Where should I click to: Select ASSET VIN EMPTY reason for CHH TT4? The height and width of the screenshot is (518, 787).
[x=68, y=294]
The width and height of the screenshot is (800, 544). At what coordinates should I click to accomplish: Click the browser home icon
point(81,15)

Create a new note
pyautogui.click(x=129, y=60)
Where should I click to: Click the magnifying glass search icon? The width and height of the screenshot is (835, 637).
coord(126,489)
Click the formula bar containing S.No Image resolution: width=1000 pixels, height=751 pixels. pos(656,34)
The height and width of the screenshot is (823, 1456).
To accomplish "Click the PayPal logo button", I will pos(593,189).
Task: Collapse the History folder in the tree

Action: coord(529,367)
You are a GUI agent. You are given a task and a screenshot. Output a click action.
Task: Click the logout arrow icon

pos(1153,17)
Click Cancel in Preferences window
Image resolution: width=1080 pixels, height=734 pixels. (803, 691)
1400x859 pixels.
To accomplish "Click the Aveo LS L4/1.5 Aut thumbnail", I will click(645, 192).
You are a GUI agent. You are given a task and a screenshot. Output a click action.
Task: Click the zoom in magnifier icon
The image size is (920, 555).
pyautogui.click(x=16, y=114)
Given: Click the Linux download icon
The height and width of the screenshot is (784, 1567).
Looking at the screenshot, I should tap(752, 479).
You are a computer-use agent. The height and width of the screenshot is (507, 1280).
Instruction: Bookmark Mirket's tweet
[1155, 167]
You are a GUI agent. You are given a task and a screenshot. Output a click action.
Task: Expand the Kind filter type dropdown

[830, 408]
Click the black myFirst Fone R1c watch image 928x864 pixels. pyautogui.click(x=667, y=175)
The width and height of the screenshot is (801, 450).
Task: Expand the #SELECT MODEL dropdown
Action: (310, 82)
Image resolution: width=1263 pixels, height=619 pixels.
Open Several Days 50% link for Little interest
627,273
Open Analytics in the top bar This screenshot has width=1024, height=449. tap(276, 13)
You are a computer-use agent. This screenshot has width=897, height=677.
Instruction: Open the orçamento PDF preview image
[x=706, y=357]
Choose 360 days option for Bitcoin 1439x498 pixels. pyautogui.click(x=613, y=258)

------------------------------------------------

▶ [YOUR OBJECTIVE] Using the entries above, return exactly the lines from the line with "Given: Click the Linux download icon" to the line with "Open Analytics in", counting both of those lines.

▶ [SOLUTION FOR THIS EXERCISE]
Given: Click the Linux download icon
The height and width of the screenshot is (784, 1567).
Looking at the screenshot, I should tap(752, 479).
You are a computer-use agent. The height and width of the screenshot is (507, 1280).
Instruction: Bookmark Mirket's tweet
[1155, 167]
You are a GUI agent. You are given a task and a screenshot. Output a click action.
Task: Expand the Kind filter type dropdown

[830, 408]
Click the black myFirst Fone R1c watch image 928x864 pixels. pyautogui.click(x=667, y=175)
The width and height of the screenshot is (801, 450).
Task: Expand the #SELECT MODEL dropdown
Action: (310, 82)
Image resolution: width=1263 pixels, height=619 pixels.
Open Several Days 50% link for Little interest
627,273
Open Analytics in the top bar This screenshot has width=1024, height=449. tap(276, 13)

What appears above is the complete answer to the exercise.